12.3.1 Appointment and Qualifications
The Council shall appoint five (5) elders of the General Conference, and one (1) alternate who are and remain elders of UCGIA in good standing, not in the full-time employ of UCGIA, chosen for their integrity, and not members of the Council, to serve as the Committee. These elders, shall serve terms of three (3) years from the date of their initial appointment and may be reappointed if the Council so decides. The Committee shall select from among themselves a chairman to serve at the Council and Committee's pleasure to coordinate its activities.

12.3.2 Purpose of the Committee
The purpose of the Committee shall be to facilitate the introduction of timely, non-conflicting and unambiguous proposals for amendment to the aforementioned governing documents for consideration by the General Conference.     

12.3.3 Guidelines and Forms for the Committee
The Committee may develop and distribute such guidelines, forms and internal timelines for their work as are necessary to facilitate the amendment process, so long as they are consistent with these Bylaws and the procedure approved by the General Conference.

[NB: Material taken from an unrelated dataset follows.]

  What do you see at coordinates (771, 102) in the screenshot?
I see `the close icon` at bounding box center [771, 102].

12.3.4 Council’s Right of Removal                     
Any member of the Committee may be removed by a two-thirds (2/3) ballot of the Council. The decision of the Council will be final in such action. The removed member will immediately be replaced by the alternate and a new alternate will be named by the Council as soon as possible and practicable.

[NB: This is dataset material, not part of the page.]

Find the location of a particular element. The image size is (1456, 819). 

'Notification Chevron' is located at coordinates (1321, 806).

12.4 WHO MAY SUBMIT PROPOSED AMENDMENTS
Any elder who is a member in good standing of the General Conference (except as provided above) may through this process present an amendment to any portion of the governing documents (except the "Fundamental Beliefs," as stated in the Constitution, which are subject to a separate process). A Committee member may not submit a proposed amendment during his term in office.                                                                                      

All submissions must be in writing and must be presented to the Committee at any time during the year, but postmarked no later than the date indicated on the annual Amendment Schedule. Said date on the annual Amendment Schedule shall be forty-five (45) days from the date the Schedule is sent to all members of the General Conference.
Any four (4) or more members of the Council can present joint proposal(s) to the Committee up to the date indicated by the annual Amendment Schedule. Said date on the annual Amendment Schedule shall be December 15th in each year, or the next business day if December 15th falls on a Sabbath, Sunday or public holiday.

12.5 EMERGENCY AMENDMENTS
If the Council determines that any proposed amendment requires immediate or emergency action it can, by a two-thirds (2/3) majority ballot, present amendments to the General Conference for consideration at any time during the course of the year. All such emergency amendments must include any "Statement of Concern" from dissenting Council members, a means for gathering and sharing input from elders and their local congregations with the General Conference and provide for a minimum of thirty (30) days for General Conference consideration prior to being balloted. For these proposals the Council is required to first submit the same to the Committee and designated legal counsel for input. The Council may also designate the timing for consideration of such amendments during the year or at the annual meeting.

12.6 EFFECTIVE DATE OF AMENDMENTS 
Proposed amendments receiving the necessary approval of the General Conference shall take effect on the day immediately following the Annual Meeting, Special Meeting, Action or Approval by Written Consent or Ballot Without a Meeting (as applicable) at which they were passed, or the day after results are announced, whichever is later.